ENIGMA FRANJU_2: LE SANG DES BÊTES

1188_LE SANG DES BÊTESFrancia 1948; Regia di Georges Franju.

2_continua.
Il 1948 segna così il ritorno dietro alla macchina da presa di Franju, stavolta da solo, e il  documentario risultato di questo suo secondo esordio è sconvolgente: Le Sang des Bêtes è un pugno allo stomaco in grado di mettere KO lo spettatore più scafato ancora oggi, dopo oltre settant’anni. Franju ci accompagna nei macelli alla periferia di Parigi, mostrandoci in modo quanto mai realistico come i poveri animali vengano uccisi. Le scene sono strazianti e, dato che il documentario è di soli 22 minuti, ben difficilmente si ha il tempo di superare lo choc dell’uccisione, quasi in apertura, del cavallo bianco che stramazza al suolo dopo essere stato colpito alla testa dall’apposito strumento. Tra le scene a cui non sarà più possibile sfuggire vanno segnalate la decapitazione dei vitelli, con gli occhi terrorizzati degli animali, l’agitarsi delle zampe delle pecore e il feto ritrovato tra le interiora di una vacca. Franju filma con apparente distacco, avendo cura di mostrarci anche l’abilità dei macellai che lavorano sodo in condizioni difficili e alle prese con un’attività certo pericolosa. E c’è del rispetto, profondo rispetto, del regista per questi lavoratori, nonostante il risultato della loro opera ci metta a dir poco a disagio. Ed è in questo equilibrio, nella capacità di mostrare senza enfasi né retorica l’inaccettabile attività dei macelli a danno degli animali e il contemporaneo sguardo solidale con questi umili lavoratori, si può scorgere fin da questo suo precoce lavoro la vera poetica di Franju. Lo stile compassato, documentaristico – d'altronde il corto in questione è un documentario – forse sottintende qualcosa; anche l’ironia, che si fa esplicita quando viene presentata l’edifico della casa d’aste del macellaio – che potrebbe essere scambiata per la cappella a San Giovanni Battista, patrono dei macellai – sembra utilizzata quasi a fingere che non si stia mostrando nulla di particolare

"È la cattiva combinazione, è la sintesi sbagliata, costantemente fatta dall'occhio mentre si guarda intorno, che ci impedisce di vedere tutto come strano"
sosteneva il regista francese stigmatizzando la borghesia dello sguardo a cui ci siamo assuefatti. La carne arriva sulle nostre tavole, oggi come allora, e non dovremmo essere poi così stupiti se ci capita di vedere come inizia questo processo. Il trauma che subiamo nel vedere Le Sang des Bêtes dovrebbe essere quello di tutti i giorni, visto che queste scene avvengono, tra l’approvazione generale, quotidianamente. Questo non succede per via della citata sintesi sbagliata – che più che l’occhio fa il nostro cervello, interpretando in modo estremamente efficiente il credo borghese del quieto vivere – e ci illude il nostro sia un mondo migliore, frutto del progresso e dell’emancipazione della moderna società. 

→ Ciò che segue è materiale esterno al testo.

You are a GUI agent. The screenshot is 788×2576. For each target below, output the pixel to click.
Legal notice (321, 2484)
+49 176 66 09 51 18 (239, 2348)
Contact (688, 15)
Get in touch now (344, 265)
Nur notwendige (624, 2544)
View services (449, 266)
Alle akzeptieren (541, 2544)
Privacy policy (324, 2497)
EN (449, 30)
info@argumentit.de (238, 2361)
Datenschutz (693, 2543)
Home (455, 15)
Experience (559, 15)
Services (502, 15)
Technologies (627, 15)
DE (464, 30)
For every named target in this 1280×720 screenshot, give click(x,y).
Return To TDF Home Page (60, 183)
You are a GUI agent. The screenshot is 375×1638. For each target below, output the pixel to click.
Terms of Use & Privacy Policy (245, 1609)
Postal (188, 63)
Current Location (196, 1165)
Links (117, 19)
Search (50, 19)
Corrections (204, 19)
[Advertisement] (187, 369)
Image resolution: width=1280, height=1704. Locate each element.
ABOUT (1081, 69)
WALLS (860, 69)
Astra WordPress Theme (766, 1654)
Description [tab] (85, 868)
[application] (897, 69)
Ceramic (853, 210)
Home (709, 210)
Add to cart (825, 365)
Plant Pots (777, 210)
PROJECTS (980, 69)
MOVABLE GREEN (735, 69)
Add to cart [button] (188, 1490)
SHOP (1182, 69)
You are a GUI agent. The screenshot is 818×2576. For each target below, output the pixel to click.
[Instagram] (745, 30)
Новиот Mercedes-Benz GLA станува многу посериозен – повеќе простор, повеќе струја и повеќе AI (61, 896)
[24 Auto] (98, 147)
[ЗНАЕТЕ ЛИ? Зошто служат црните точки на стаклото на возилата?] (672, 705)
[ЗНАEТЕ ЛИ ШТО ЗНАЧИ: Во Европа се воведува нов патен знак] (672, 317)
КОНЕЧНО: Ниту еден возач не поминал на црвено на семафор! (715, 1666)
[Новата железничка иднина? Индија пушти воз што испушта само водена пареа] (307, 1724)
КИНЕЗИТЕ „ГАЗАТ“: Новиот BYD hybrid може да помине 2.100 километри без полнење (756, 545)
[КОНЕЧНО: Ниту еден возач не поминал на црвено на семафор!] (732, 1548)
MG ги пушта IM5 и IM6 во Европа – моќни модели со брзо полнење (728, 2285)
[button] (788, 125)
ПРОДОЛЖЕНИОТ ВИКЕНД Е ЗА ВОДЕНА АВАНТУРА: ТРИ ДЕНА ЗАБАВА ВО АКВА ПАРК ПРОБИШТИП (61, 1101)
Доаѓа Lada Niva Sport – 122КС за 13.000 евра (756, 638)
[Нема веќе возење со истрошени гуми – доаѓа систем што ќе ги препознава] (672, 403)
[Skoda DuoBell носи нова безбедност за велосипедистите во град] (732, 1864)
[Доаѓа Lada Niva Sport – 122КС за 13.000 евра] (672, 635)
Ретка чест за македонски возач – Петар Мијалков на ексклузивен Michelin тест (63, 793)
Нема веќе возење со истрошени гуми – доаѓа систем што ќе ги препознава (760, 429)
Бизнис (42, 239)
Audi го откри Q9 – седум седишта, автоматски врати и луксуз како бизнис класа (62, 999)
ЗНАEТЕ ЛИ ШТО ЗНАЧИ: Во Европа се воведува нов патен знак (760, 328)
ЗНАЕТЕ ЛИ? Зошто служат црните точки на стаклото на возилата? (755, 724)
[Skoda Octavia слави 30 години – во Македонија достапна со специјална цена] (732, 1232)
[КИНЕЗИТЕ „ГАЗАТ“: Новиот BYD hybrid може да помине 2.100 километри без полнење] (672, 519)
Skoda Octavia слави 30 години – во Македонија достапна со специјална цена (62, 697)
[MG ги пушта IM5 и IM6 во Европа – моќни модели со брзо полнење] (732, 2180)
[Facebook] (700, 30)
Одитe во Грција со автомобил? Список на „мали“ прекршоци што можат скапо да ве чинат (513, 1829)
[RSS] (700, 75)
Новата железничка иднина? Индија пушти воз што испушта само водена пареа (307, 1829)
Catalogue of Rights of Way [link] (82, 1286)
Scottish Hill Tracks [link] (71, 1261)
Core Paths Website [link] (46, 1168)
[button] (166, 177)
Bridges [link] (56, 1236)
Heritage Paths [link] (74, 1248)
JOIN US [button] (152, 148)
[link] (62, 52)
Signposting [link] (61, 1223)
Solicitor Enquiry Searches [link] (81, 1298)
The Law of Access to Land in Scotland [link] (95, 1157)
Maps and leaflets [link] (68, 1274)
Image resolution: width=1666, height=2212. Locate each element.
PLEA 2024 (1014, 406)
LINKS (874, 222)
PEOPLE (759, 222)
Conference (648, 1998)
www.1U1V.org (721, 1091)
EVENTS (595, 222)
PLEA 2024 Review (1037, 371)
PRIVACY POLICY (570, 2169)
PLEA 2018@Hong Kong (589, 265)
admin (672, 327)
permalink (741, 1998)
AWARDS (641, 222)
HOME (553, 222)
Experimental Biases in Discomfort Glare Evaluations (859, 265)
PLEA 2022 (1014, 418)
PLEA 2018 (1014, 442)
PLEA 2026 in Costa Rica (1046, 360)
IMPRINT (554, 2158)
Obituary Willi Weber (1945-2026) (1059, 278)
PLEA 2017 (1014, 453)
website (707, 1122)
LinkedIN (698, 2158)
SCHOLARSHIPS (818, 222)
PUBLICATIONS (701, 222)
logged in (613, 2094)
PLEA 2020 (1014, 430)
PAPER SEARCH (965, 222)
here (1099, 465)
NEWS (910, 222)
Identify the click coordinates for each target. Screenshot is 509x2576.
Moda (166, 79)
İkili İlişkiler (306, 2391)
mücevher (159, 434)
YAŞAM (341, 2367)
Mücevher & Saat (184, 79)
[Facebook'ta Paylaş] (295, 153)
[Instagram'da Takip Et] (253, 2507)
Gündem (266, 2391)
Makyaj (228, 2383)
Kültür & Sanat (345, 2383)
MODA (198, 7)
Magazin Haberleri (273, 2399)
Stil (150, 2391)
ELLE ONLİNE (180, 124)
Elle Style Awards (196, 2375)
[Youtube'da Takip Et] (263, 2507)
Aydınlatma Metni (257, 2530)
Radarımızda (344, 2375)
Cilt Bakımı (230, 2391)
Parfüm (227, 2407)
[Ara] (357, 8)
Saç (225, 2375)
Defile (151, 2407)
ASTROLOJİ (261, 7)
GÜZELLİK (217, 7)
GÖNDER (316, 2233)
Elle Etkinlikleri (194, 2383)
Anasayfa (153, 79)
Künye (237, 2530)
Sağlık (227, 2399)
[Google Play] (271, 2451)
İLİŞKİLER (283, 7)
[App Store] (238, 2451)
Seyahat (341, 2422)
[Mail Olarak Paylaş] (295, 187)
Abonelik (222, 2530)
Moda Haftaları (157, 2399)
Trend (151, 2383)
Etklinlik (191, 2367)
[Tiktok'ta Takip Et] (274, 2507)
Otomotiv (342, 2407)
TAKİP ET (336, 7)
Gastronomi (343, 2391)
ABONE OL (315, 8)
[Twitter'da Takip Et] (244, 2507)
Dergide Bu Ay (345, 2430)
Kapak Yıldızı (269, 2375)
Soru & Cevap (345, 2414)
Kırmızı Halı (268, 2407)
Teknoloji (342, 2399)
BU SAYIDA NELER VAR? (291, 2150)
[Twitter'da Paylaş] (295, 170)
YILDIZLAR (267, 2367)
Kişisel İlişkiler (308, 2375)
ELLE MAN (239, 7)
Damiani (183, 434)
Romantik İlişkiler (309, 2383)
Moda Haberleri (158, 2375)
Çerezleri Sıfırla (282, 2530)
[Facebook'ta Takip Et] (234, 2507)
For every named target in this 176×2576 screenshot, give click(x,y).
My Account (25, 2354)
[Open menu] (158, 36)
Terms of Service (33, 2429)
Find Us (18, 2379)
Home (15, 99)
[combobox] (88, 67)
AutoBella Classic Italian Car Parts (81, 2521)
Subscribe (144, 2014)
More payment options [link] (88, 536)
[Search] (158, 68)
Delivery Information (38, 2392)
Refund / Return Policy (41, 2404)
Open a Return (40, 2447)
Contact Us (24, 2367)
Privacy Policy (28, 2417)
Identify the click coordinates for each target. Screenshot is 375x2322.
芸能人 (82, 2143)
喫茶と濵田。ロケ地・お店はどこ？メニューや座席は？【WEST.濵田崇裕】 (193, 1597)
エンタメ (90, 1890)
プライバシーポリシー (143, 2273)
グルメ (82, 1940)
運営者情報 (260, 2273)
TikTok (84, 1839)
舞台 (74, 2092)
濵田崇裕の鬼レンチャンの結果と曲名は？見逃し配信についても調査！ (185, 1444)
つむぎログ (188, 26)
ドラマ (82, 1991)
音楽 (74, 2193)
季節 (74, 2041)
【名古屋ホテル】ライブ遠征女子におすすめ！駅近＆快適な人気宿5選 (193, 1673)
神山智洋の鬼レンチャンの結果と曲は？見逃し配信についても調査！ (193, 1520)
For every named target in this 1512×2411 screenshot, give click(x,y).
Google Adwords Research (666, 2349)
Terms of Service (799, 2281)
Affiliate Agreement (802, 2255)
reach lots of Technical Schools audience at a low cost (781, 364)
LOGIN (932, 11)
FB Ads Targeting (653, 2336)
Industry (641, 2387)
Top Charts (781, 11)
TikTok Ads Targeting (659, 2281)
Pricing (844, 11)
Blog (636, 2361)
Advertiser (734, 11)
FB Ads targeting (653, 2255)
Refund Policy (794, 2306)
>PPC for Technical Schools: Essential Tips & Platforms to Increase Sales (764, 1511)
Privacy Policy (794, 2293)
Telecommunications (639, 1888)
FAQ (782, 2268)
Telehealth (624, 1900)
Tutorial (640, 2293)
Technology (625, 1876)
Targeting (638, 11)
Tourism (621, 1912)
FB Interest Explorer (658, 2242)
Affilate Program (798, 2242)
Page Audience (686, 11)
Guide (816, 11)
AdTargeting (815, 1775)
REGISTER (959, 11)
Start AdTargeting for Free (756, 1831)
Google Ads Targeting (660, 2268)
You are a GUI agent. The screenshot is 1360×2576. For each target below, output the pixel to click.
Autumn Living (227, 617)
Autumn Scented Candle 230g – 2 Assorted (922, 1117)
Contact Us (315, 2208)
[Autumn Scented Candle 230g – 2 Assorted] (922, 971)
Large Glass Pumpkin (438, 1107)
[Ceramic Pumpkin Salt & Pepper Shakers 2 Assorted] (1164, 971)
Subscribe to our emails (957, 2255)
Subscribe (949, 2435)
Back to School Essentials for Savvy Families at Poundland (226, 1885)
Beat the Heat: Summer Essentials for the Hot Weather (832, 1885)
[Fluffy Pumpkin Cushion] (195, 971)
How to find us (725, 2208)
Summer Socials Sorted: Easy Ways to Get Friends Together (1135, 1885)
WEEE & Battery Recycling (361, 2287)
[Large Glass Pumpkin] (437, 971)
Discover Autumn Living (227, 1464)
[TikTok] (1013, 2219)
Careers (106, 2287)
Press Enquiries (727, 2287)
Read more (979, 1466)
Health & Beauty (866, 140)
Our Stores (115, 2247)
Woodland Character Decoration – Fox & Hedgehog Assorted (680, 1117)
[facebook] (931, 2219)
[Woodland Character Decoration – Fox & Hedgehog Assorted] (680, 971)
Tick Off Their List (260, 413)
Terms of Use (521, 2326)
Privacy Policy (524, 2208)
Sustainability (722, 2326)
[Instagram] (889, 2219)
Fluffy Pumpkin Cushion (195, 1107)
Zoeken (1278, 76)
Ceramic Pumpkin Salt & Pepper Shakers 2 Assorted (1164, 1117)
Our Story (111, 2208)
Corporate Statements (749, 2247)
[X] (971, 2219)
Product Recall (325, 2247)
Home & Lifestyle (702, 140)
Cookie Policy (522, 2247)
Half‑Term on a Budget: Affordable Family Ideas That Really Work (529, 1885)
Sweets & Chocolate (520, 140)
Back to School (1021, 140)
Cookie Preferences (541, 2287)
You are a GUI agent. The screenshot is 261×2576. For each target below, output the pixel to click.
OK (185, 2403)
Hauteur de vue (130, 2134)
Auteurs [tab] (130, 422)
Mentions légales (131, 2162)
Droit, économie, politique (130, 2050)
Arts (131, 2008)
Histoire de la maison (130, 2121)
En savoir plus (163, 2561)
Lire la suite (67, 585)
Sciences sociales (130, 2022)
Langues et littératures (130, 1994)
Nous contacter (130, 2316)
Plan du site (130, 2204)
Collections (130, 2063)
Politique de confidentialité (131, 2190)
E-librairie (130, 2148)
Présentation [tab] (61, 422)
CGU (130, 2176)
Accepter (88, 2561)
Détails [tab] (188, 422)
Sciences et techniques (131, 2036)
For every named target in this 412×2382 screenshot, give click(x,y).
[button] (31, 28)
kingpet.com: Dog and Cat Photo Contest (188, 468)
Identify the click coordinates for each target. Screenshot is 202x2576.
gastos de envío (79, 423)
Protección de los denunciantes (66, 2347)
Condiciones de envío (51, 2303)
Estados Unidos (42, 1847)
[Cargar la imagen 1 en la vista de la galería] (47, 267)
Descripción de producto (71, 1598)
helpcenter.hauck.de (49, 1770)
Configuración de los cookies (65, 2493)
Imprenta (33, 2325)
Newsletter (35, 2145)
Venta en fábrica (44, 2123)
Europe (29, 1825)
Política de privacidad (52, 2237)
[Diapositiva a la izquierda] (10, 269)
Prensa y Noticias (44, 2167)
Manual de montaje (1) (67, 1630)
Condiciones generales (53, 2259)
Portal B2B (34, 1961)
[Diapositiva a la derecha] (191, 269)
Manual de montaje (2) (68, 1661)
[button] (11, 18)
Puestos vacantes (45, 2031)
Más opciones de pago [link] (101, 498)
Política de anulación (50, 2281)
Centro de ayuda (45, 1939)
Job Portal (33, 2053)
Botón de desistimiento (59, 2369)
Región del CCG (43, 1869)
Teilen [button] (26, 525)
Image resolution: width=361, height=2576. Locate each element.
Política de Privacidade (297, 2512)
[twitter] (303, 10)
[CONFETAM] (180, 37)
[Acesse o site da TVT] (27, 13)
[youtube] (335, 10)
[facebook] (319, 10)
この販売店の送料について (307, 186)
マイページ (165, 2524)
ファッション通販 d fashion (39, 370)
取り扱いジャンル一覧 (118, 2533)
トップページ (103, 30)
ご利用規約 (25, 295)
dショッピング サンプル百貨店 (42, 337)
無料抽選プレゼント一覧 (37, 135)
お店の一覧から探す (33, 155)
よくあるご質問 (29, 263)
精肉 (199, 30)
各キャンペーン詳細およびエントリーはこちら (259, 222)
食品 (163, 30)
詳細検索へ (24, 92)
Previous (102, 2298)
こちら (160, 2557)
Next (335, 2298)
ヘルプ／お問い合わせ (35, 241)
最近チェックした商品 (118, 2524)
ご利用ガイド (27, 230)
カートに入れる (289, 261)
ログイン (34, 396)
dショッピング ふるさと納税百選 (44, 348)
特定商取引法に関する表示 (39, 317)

Una realtà da sogno che, in effetti, non esiste ma che noi percepiamo costantemente come nostra e che per interpretare la quale Franju ricorrerà agli stilemi del surrealismo, successivamente con esempi più clamorosi ed espliciti ma già presenti fin da questo suo cortometraggio. Il che potrebbe essere difficile da accettare, essendo Le Sang des Bêtes un documentario e il surrealismo in linea teorica una corrente molto poco adatta ma Franju, sagacemente, utilizza la vena onirica della corrente per documentare lo stato ovattato nel quale siamo abituati a vivere. Quindi cogliendo in pieno lo spirito del documentario come descrizione del vero. A partire dalla fotografia in bianco e nero – di Marcel Fradetal già operatore per il Vampyr (1932) di Carl Theodor Dreyer – morbida e densa, allo spiazzante incipit che, dopo averci informato di essere ‘alle porte di Parigi’, non entra in città ma rimane nella desolata periferia mostrando una serie di immagini sconclusionate eppure plausibilissime nel contesto. A corredo, una voce femminile fuori campo sussurra poeticamente introducendoci nella soave, benché spoglia, atmosfera del cortometraggio; una dolce melodia e il bacio di una giovane coppia lascia infine posto all’inquadratura sinistramente inclinata di un convoglio ferroviario e all’andirivieni di alcuni assai prosaici camion. La voce femminile ci accompagna fino all’ingresso del macello; poi, nel momento di descrivere gli attrezzi del mestiere, ne subentra una maschile. La cosa è lievemente spiazzante, perché ci si aspetta un unico narratore; in realtà Franju vuole forse solo dimostrare quanto sia convenzionale il nostro modo di intendere il cinema e, di conseguenza, il mondo. Il documentario è girato in diversi macelli e negli intermezzi tornano tanto le immagini della città immersa nella sua ipnotica vita quotidiana, quanto la voce della ragazza che, a questo punto, risulta doppiamente straniante. La conclusione, sulle struggenti note della melodia di Jospeh Kosma, lascia le pecore – ancora sconvolte dopo aver visto le loro compagne uccise brutalmente – addormentarsi in silenzio, mentre Parigi, la fuori, continua la sua serena e quotidianità. Serena ma ipocrita: e questo lo possiamo cogliere proprio grazie alla poetica del cinema di Franju che riesce in modo sublime a far coesistere nel suo cinema elementi contrapposti.
 
_continua.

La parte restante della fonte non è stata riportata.